[RFC 0/12] introduce down_write_killable for rw_semaphore

From: Michal Hocko
Date: Tue Feb 02 2016 - 15:24:47 EST


Hi,
the following patchset implements a killable variant of write lock for
rw_semaphore. My usecase is to turn as many mmap_sem write users to use
a killable variant which will be helpful for the oom_reaper [1] to
asynchronously tear down the oom victim address space which requires
mmap_sem for read. This will reduce a likelihood of OOM livelocks caused
by oom victim being stuck on a lock or other resource which prevents it
to reach its exit path and release the memory. I haven't implemented
the killable variant of the read lock because I do not have any usecase
for this API.

The patchset is organized as follows.
- Patch 1 is a trivial cleanup
- Patch 2, I belive, shouldn't introduce any functional changes as per
Documentation/memory-barriers.txt.
- Patch 3 is the preparatory work and necessary infrastructure for
down_write_killable. It implements generic __down_write_killable
and prepares the write lock slow path to bail out earlier when told so
- Patch 4-9 are implementing arch specific __down_write_killable. One
patch per architecture. I haven't even tried to compile test anything but
sparch which uses CONFIG_RWSEM_GENERIC_SPINLOCK in allnoconfig.

Given data.

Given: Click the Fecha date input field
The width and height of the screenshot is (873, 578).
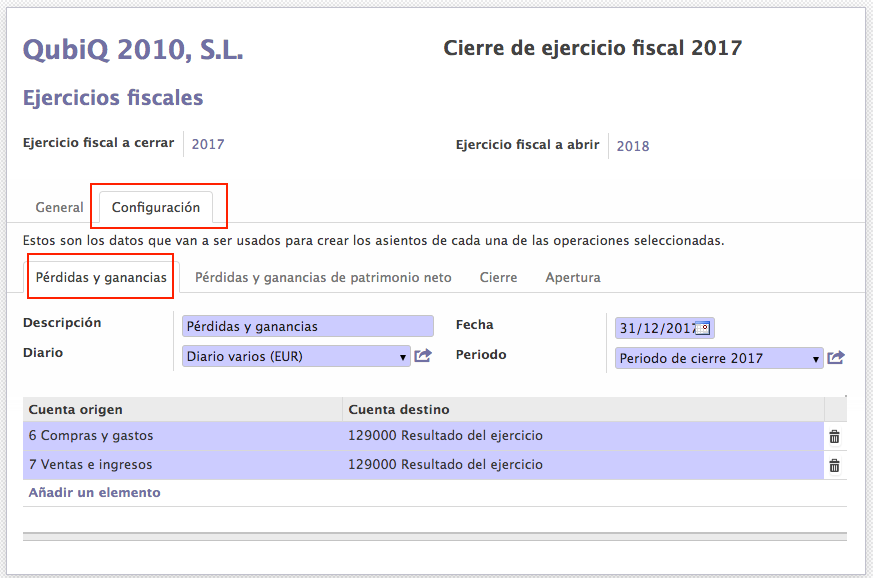Looking at the screenshot, I should click(655, 328).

Complete the following.
A: In the rw_semaphore patchset announcement, why was a killable variant of the read lock not implemented?
B: Reproduce the rw_semaphore patchset announcement from the words "The patchset is" up to and including the words "CONFIG_RWSEM_GENERIC_SPINLOCK in allnoconfig.".

Answers to the problems.
A: There was no usecase for that API.

B:
The patchset is organized as follows.
- Patch 1 is a trivial cleanup
- Patch 2, I belive, shouldn't introduce any functional changes as per
Documentation/memory-barriers.txt.
- Patch 3 is the preparatory work and necessary infrastructure for
down_write_killable. It implements generic __down_write_killable
and prepares the write lock slow path to bail out earlier when told so
- Patch 4-9 are implementing arch specific __down_write_killable. One
patch per architecture. I haven't even tried to compile test anything but
sparch which uses CONFIG_RWSEM_GENERIC_SPINLOCK in allnoconfig.